The Elder Scrolls IV: Oblivion - 360 - Preview 2
Bethesda knows all about creating compelling role-playing titles for the PC and with the creation of Morrowind for the Xbox, the franchise took a new spin into the console markets.
Elder Scrolls IV: Oblivion is the next-generation game, created to take full advantage of the capabilities of the Xbox 360 platform. It is a tale that does not stray too far from the general feel of the Elder Scrolls saga, and yet manages to streamline some gameplay areas from the last Bethesda adventure into the console market.
“We wanted it to feel similar,” admitted Bethesda’s Pete Hines, “but there were some key things we wanted to do different.”
One of the differences is that Oblivion was developed for the 360 and is not merely a port of a PC title. The story follows a prisoner who is entrusted by a dying king to deliver a talisman to his lost son.
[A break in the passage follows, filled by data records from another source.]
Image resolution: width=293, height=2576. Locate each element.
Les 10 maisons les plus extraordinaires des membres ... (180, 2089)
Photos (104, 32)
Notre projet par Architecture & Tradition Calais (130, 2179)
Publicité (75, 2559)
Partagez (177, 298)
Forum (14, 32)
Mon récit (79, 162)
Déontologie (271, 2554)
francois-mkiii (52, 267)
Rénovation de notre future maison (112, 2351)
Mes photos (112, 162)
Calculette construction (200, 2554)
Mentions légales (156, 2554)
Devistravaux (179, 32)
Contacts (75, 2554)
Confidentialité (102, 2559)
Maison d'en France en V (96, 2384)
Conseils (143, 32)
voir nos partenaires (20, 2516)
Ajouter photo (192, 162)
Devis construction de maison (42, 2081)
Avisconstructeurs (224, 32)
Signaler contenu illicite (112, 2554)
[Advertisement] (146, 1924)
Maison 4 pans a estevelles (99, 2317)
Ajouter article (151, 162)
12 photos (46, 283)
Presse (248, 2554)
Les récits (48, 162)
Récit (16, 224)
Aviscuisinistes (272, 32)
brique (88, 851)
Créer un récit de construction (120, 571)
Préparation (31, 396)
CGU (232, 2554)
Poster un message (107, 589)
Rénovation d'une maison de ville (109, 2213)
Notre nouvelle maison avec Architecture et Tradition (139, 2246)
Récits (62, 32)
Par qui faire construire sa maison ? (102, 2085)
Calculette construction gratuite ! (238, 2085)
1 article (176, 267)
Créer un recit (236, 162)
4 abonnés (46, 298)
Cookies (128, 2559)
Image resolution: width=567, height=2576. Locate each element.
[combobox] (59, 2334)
Incorporating dungeon battles as a tutorial before working to the vast world above, Oblivion is a terrific journey of discovery and creation – creation in the sense that there are no classes and while players can pick from a pre-made class, they also have the option to create their own class from the seven major class skills and 14 minor ones.
Armor is a matter of learning to wear it and with the numerous armor choices in the game, players will find creating a new look as close as the next chest they discover (if they have the abilities to pick the lock, that is). And in the grand tradition of RPGs, weapons are used and then discarded for better, and players can learn some alchemy arts to craft potions that will prove vital to their success in the game.
Character creation starts the ball rolling with a deep options package that enables players to create a truly unique look in this single-player-only experience. As players progress, they can collect different weapons, use a stealth mode to sneak up on unsuspecting targets, and bind weapons, spells and potions to the D-pad to create on-the-fly change-outs. The game can be played in the first- or third-person perspective, as well.
Graphically the game was polished (Ok, a few rough spots remain, but it is not quite finished), and the texturing in the environments was wonderful. The walls of the prison reflected the little bit of light filtering through the window, and the dungeons flickered in the orange glow of the torch. Targeting is crisp and a little forgiving, and much of the player interface has been streamlined and tightened up for a very intuitive experience. And if you are looking for a rich soundtrack, Oblivion supplies that as well. Patrick Stewart is featured, but Bethesda scored a coup by luring Terence Stamp into his first voice acting role in a video game.
Oblivion looks to be one of those games that draw you in and then steals hours from your day. With compelling graphics and sound, a rich and robust world, this is definitely a game to look for after the launch of the Xbox 360.